What the exercise asks ::
Nothing but the lines from the one containing "The height and width of the screenshot is (322, 729)." through the end of the entries below should appear in your answer, transcribed exactly; please drop the pictures.

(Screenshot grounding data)
____________________
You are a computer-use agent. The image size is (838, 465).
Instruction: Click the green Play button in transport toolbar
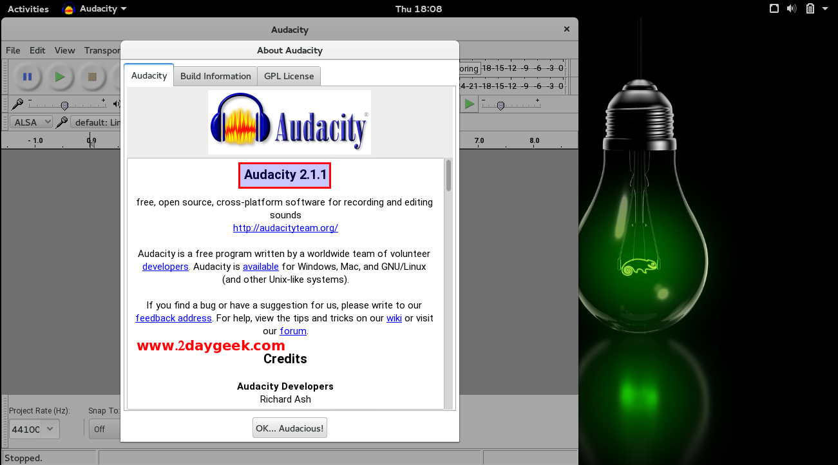pyautogui.click(x=60, y=77)
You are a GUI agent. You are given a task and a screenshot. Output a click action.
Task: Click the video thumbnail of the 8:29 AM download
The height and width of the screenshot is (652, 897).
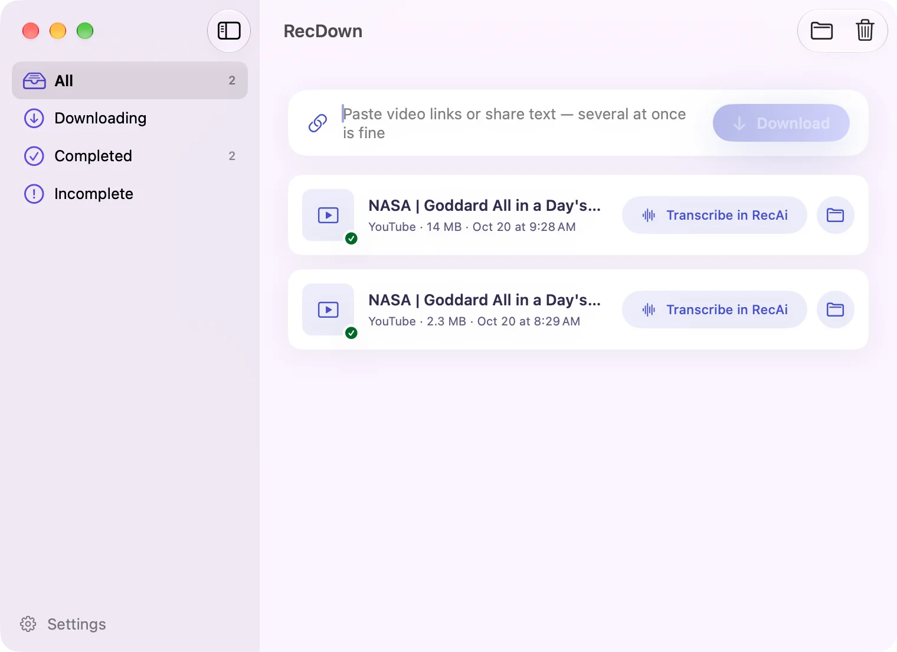[328, 309]
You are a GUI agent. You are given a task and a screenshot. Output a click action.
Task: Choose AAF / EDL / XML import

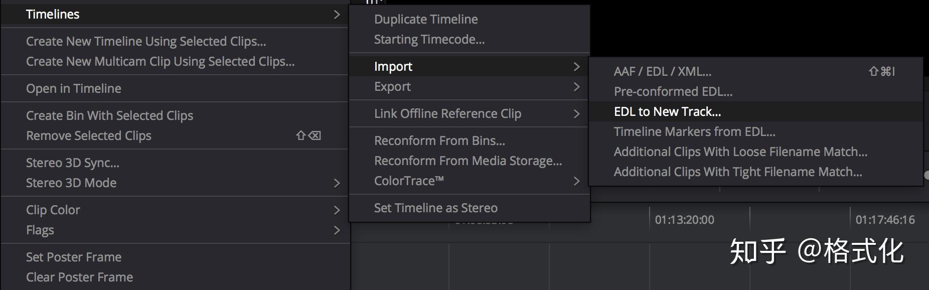coord(662,72)
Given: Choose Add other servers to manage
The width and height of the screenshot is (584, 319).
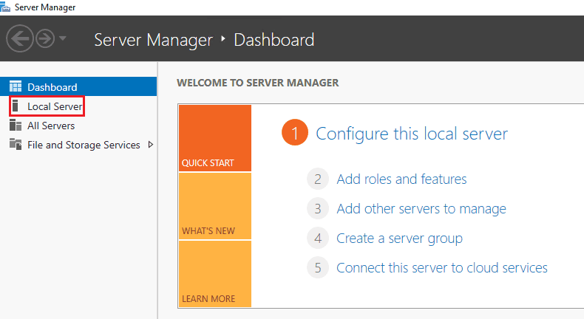Looking at the screenshot, I should point(421,209).
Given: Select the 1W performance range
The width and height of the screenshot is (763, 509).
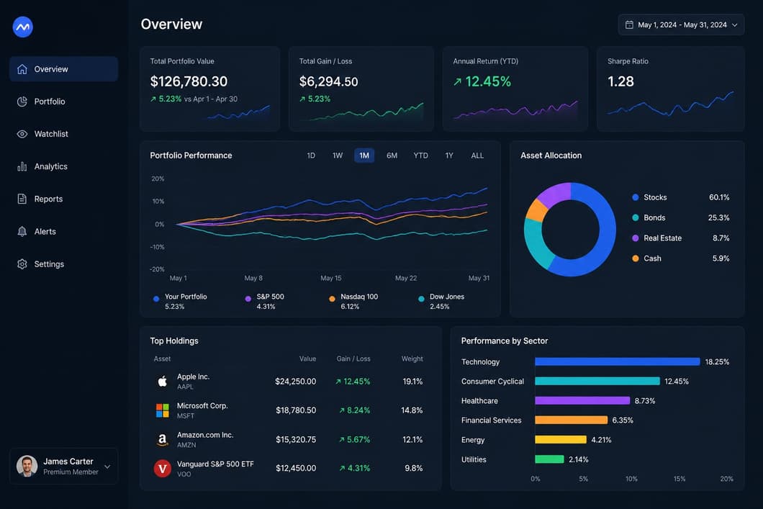Looking at the screenshot, I should coord(337,156).
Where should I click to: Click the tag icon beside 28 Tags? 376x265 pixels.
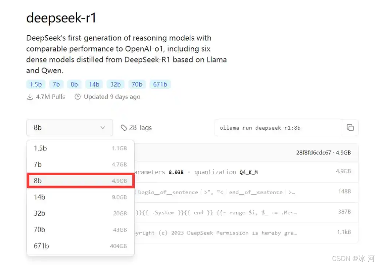pos(124,128)
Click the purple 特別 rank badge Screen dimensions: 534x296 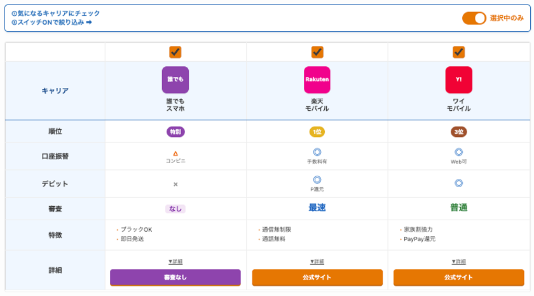click(x=175, y=132)
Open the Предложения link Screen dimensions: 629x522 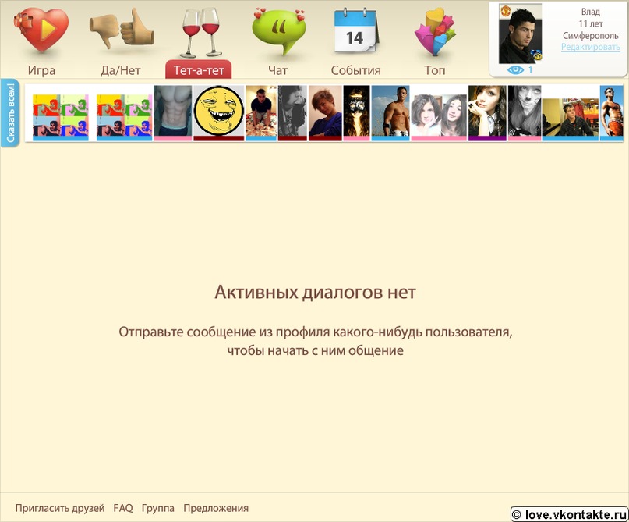click(217, 507)
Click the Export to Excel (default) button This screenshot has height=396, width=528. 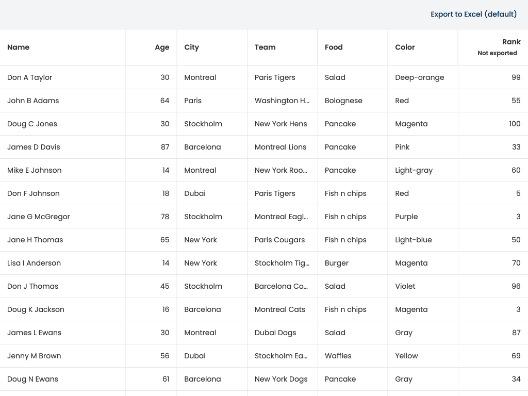[473, 14]
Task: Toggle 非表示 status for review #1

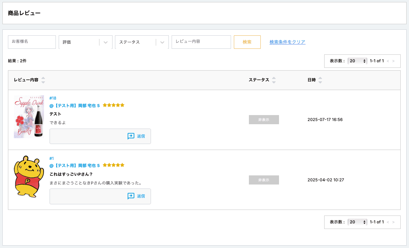Action: tap(264, 180)
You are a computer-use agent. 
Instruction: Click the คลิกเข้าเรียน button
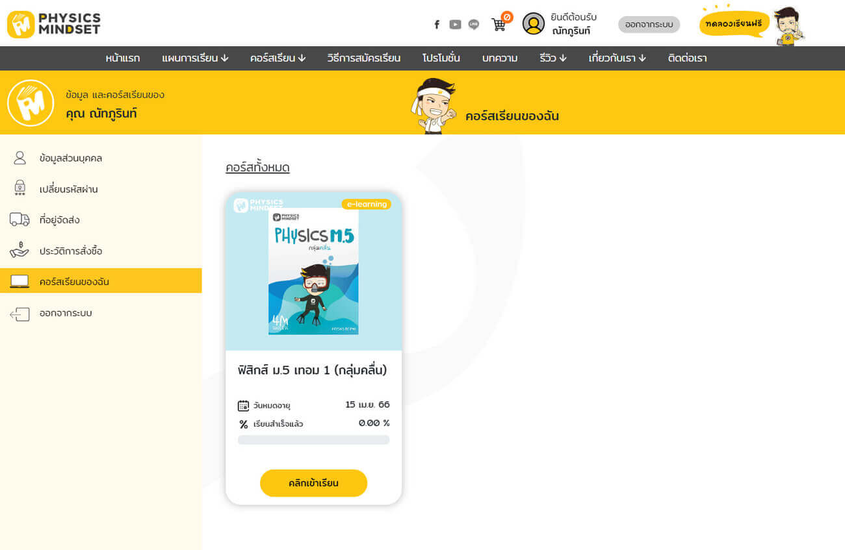tap(313, 483)
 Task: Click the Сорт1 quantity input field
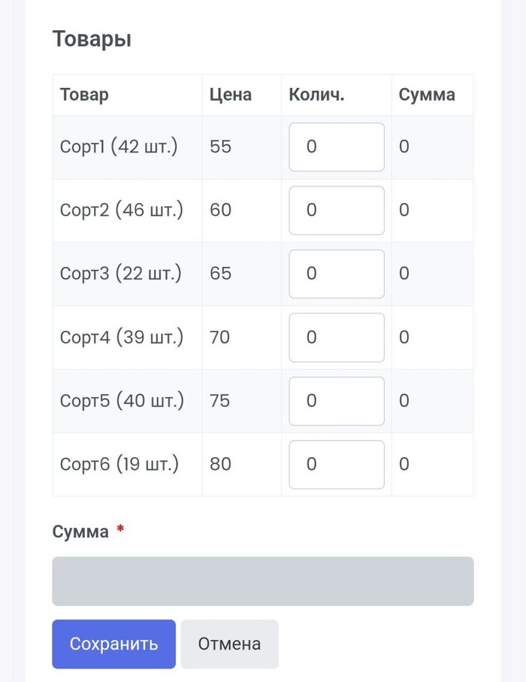pos(337,147)
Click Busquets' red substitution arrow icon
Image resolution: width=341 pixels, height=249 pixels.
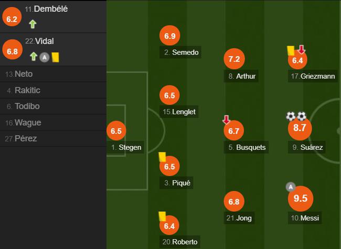pos(227,120)
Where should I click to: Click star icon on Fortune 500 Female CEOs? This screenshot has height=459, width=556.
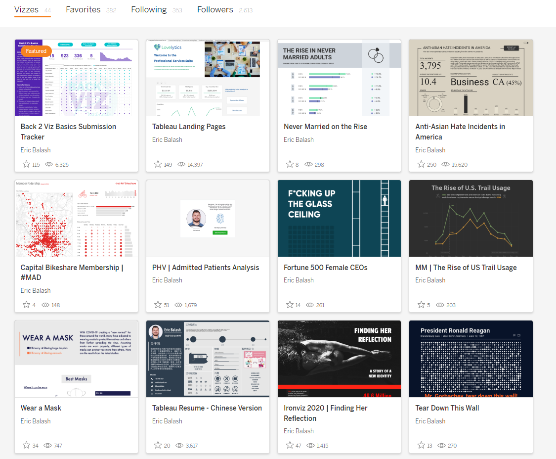(x=290, y=305)

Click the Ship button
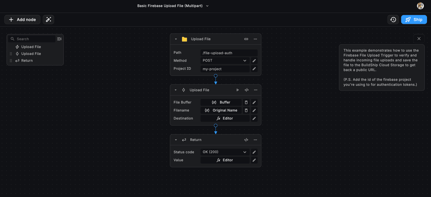pos(414,19)
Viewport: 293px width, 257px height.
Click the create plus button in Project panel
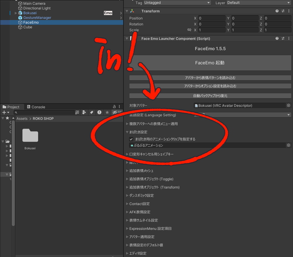[5, 112]
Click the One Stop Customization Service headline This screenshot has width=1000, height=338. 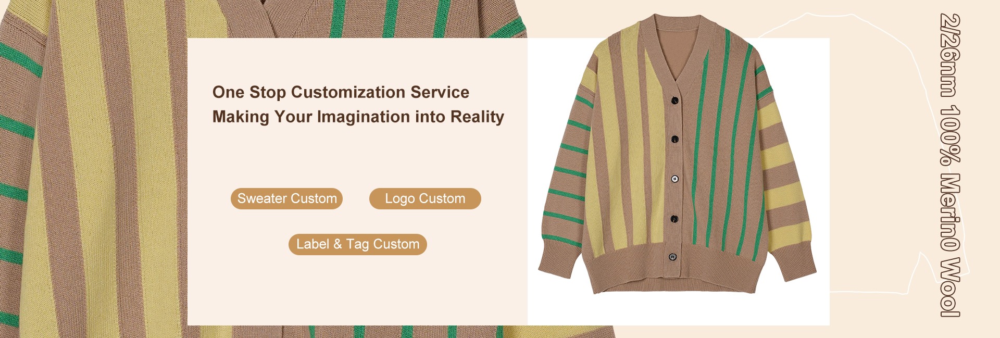[341, 92]
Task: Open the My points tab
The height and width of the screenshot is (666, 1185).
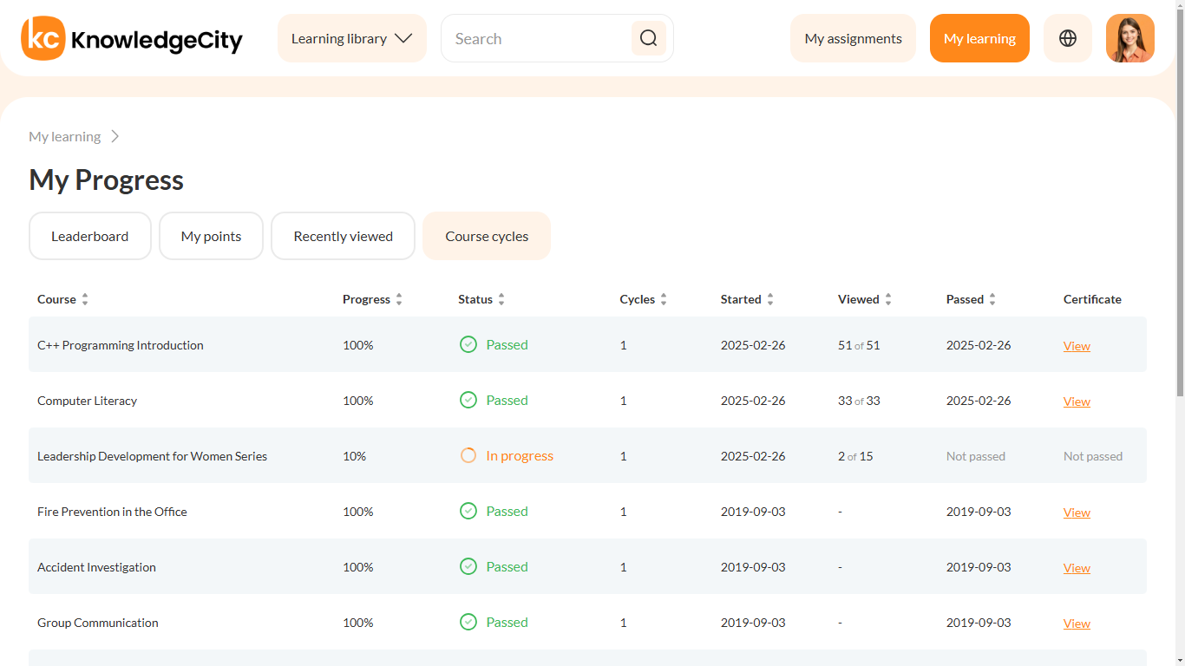Action: pos(211,235)
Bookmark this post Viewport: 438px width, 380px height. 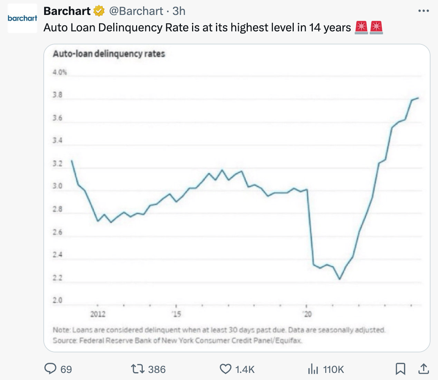(400, 369)
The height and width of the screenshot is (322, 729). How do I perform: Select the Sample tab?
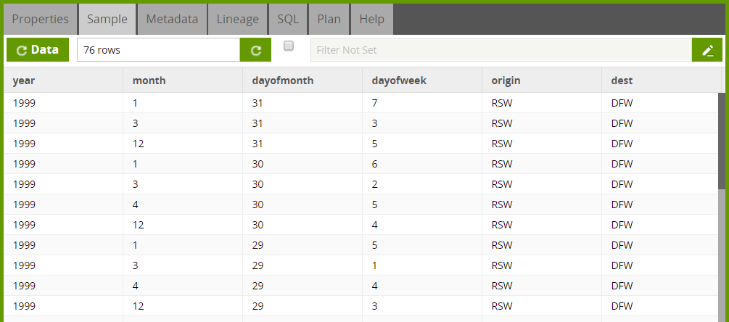pos(107,19)
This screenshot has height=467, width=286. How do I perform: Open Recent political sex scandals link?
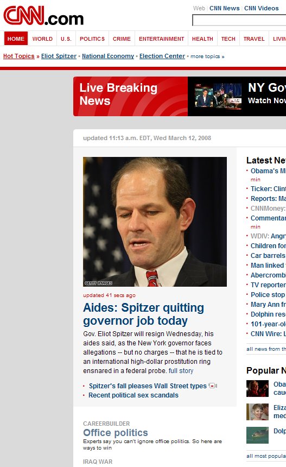pos(134,395)
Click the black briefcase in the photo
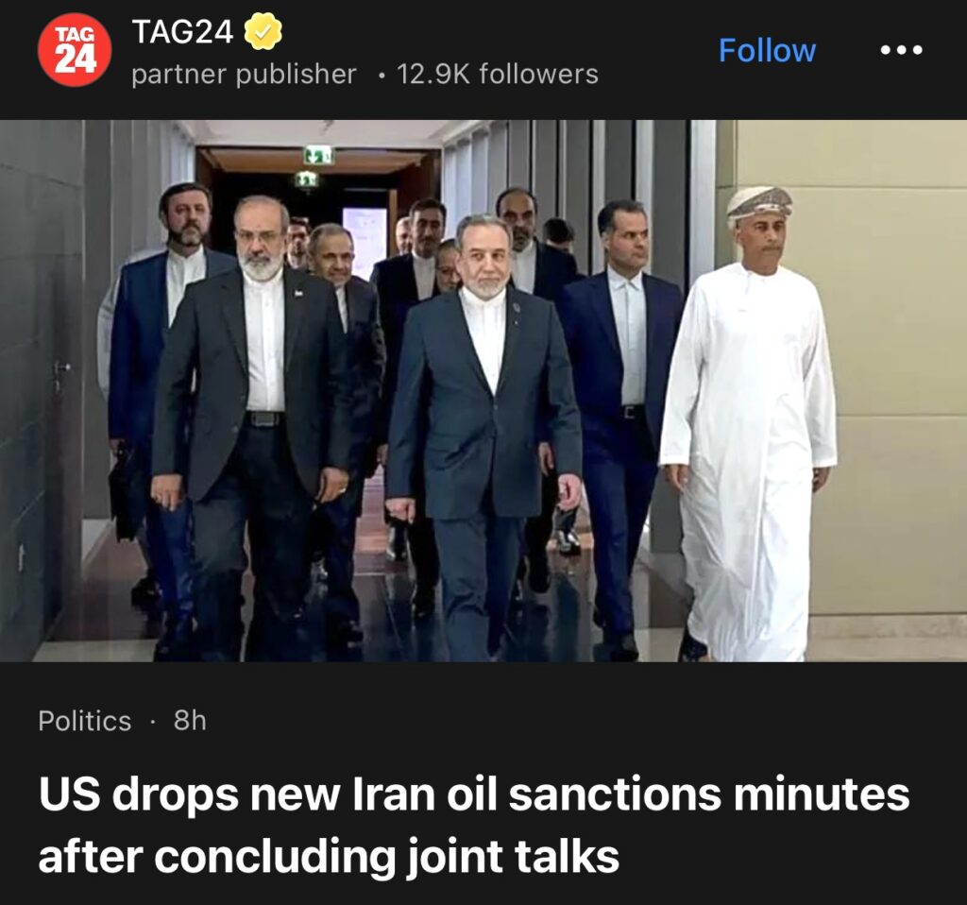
____________________
Result of this exercise ::
The height and width of the screenshot is (322, 729). How do I perform: Select the Sample tab?
pos(107,19)
This screenshot has height=467, width=286. How do I perform: Open Recent political sex scandals link?
pos(134,395)
Click the black briefcase in the photo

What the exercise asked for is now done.